GIVEN INFORMATION =

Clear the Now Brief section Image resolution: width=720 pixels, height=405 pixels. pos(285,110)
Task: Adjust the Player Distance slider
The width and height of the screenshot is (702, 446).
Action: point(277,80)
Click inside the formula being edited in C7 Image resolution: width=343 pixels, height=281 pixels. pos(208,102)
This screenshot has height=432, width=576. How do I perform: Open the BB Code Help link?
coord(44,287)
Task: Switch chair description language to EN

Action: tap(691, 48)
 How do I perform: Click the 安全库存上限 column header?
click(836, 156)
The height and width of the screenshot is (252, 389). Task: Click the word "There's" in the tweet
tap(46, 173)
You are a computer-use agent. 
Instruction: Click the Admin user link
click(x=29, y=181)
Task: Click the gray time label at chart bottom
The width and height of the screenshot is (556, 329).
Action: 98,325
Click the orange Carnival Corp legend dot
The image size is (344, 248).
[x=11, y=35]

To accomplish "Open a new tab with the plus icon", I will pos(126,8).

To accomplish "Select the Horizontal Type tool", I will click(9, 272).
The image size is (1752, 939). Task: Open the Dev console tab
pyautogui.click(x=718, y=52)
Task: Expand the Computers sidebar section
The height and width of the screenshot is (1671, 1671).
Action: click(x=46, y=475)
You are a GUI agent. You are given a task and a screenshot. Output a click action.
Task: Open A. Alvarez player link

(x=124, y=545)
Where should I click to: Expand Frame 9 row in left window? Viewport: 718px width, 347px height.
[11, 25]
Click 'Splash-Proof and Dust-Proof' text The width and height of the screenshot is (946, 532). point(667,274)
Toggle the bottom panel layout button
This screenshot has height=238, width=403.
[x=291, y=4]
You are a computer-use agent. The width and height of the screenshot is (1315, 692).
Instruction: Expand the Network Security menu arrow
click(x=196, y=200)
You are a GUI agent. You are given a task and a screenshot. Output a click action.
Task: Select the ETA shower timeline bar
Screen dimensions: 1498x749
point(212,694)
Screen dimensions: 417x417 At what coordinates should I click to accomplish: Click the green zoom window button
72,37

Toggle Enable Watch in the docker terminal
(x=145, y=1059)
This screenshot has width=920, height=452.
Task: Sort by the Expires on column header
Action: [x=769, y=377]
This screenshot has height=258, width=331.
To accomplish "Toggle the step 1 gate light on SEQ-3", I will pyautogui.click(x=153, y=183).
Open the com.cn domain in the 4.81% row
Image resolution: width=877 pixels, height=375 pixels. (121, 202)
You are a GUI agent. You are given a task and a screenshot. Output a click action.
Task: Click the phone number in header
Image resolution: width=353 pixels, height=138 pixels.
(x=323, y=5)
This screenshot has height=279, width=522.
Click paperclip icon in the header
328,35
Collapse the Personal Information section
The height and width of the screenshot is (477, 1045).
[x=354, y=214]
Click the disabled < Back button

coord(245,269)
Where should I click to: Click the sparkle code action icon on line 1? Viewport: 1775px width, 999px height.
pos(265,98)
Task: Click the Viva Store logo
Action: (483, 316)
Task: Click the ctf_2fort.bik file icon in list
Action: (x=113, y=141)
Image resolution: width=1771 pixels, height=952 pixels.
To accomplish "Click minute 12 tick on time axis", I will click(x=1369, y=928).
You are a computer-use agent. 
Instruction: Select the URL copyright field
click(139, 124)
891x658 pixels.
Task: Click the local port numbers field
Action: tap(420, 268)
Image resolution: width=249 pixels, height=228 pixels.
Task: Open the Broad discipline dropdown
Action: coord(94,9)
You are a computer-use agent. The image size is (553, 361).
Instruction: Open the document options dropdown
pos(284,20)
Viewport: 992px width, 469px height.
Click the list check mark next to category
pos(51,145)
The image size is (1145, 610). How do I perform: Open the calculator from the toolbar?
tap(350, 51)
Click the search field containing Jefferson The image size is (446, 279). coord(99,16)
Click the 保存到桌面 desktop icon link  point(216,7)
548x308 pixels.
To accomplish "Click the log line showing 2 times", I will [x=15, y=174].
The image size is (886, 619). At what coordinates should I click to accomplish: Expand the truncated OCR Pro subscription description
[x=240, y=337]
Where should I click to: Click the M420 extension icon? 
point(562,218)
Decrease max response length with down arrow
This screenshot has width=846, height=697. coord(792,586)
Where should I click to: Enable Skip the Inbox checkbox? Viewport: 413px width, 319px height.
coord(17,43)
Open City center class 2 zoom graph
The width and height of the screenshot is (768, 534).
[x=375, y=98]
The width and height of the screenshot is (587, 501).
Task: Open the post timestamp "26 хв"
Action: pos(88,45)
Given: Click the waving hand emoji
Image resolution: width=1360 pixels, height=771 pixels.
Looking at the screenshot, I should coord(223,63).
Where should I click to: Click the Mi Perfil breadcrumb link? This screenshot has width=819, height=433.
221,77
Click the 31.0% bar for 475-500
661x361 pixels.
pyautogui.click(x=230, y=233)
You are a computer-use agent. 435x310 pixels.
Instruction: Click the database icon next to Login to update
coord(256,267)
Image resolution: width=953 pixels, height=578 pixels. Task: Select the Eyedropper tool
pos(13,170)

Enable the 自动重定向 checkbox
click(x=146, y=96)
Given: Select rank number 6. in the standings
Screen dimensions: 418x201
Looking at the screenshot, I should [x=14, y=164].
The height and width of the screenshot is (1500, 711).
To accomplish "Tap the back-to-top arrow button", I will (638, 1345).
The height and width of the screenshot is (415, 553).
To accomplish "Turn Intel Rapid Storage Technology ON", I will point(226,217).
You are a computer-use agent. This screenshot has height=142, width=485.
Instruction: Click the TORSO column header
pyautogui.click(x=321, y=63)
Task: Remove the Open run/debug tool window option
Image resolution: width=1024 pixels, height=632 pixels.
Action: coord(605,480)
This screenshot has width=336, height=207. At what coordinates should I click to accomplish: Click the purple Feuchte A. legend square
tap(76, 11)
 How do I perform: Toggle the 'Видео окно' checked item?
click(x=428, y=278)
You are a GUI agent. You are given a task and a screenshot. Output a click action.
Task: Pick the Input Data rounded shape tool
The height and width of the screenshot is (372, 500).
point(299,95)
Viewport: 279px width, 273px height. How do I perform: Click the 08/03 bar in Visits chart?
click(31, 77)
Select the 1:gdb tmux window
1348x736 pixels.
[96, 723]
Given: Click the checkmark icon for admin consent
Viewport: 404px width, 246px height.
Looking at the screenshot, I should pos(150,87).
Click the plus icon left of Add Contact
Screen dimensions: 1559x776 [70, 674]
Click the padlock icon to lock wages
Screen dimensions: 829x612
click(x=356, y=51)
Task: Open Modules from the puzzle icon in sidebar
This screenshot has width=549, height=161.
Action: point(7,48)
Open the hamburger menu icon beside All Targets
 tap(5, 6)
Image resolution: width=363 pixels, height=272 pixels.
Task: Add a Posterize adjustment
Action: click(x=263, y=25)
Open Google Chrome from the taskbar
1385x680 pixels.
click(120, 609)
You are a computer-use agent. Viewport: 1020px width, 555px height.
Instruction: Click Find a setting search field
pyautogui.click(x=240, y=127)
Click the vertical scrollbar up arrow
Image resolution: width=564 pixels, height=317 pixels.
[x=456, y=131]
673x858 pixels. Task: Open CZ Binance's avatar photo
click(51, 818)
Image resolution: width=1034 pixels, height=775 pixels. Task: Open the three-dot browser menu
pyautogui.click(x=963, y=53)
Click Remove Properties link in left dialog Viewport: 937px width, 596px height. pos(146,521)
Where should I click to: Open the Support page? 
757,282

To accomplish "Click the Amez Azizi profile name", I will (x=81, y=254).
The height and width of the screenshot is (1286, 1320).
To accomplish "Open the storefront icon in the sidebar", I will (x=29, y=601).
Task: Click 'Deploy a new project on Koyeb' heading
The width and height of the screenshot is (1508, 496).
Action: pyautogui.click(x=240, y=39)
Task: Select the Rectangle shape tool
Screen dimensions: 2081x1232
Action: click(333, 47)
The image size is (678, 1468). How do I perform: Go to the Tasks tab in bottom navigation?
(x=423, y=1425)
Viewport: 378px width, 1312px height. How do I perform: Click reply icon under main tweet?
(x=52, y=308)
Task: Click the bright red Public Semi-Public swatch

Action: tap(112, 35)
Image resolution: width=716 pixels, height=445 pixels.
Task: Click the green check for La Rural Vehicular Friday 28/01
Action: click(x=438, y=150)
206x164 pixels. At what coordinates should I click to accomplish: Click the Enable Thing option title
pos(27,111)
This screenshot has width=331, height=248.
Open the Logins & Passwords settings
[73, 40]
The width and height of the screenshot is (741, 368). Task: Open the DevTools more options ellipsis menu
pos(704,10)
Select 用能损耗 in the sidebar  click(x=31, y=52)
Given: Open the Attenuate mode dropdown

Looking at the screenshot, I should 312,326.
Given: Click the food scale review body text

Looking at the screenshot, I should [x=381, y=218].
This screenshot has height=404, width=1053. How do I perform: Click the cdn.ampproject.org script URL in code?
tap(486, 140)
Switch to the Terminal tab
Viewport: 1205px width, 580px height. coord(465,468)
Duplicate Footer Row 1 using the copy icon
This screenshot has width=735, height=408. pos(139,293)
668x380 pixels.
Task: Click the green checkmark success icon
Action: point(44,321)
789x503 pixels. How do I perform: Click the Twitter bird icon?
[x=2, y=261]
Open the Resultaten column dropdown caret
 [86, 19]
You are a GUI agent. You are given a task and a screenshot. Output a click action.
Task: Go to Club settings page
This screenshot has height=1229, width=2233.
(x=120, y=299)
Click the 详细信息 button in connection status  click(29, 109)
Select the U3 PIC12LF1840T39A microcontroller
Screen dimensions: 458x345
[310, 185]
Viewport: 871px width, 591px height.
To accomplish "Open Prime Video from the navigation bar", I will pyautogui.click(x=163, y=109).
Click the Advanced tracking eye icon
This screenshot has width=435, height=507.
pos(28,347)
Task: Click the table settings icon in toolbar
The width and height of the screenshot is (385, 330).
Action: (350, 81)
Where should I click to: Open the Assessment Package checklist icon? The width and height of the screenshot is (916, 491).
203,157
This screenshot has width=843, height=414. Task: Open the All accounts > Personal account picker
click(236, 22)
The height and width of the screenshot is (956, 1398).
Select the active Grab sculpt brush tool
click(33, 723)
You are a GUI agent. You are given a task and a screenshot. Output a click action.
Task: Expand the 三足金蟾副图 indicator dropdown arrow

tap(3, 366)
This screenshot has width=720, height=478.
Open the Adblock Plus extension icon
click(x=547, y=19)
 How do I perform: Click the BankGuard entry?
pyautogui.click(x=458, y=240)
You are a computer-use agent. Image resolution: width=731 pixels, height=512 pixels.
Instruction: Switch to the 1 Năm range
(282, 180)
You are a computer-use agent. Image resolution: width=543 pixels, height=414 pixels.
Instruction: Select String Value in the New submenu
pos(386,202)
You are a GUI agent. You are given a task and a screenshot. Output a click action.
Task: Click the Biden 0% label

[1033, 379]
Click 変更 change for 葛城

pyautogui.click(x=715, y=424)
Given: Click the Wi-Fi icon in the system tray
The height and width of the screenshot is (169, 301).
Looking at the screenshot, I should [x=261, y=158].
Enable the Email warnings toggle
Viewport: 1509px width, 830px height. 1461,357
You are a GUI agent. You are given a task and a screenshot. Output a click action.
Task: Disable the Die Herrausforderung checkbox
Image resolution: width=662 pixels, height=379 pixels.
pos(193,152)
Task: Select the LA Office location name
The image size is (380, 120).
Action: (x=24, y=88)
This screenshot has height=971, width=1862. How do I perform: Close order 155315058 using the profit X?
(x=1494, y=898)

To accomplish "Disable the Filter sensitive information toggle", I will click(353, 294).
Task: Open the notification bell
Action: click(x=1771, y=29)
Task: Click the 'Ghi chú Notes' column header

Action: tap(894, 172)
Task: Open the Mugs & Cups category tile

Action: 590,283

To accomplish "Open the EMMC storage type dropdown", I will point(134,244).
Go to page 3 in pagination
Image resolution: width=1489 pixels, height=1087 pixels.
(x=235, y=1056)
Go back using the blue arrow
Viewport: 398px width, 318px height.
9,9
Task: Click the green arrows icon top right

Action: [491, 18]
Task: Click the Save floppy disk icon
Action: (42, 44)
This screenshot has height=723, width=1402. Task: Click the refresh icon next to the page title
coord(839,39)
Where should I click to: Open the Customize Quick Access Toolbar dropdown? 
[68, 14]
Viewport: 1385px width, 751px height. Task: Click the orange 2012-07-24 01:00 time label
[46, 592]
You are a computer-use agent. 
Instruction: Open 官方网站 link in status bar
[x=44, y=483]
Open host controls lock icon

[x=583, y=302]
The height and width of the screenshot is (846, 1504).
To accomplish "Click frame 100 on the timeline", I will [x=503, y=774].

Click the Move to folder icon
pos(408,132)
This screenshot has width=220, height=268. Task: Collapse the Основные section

PROBLEM =
Starting at the beginning of the data and ending at the line containing "pyautogui.click(x=718, y=52)", lay out each line as a row of a Markdown table with the columns Row and Text. Leave out blank lines.

TASK RESULT =
| Row | Text |
|---|---|
| 1 | Clear the Now Brief section Image resolution: width=720 pixels, height=405 pixels. pos(285,110) |
| 2 | Task: Adjust the Player Distance slider |
| 3 | The width and height of the screenshot is (702, 446). |
| 4 | Action: point(277,80) |
| 5 | Click inside the formula being edited in C7 Image resolution: width=343 pixels, height=281 pixels. pos(208,102) |
| 6 | This screenshot has height=432, width=576. How do I perform: Open the BB Code Help link? |
| 7 | coord(44,287) |
| 8 | Task: Switch chair description language to EN |
| 9 | Action: tap(691, 48) |
| 10 |  How do I perform: Click the 安全库存上限 column header? |
| 11 | click(836, 156) |
| 12 | The height and width of the screenshot is (252, 389). Task: Click the word "There's" in the tweet |
| 13 | tap(46, 173) |
| 14 | You are a computer-use agent.  |
| 15 | Instruction: Click the Admin user link |
| 16 | click(x=29, y=181) |
| 17 | Task: Click the gray time label at chart bottom |
| 18 | The width and height of the screenshot is (556, 329). |
| 19 | Action: 98,325 |
| 20 | Click the orange Carnival Corp legend dot |
| 21 | The image size is (344, 248). |
| 22 | [x=11, y=35] |
| 23 | To accomplish "Open a new tab with the plus icon", I will pos(126,8). |
| 24 | To accomplish "Select the Horizontal Type tool", I will click(9, 272). |
| 25 | The image size is (1752, 939). Task: Open the Dev console tab |
| 26 | pyautogui.click(x=718, y=52) |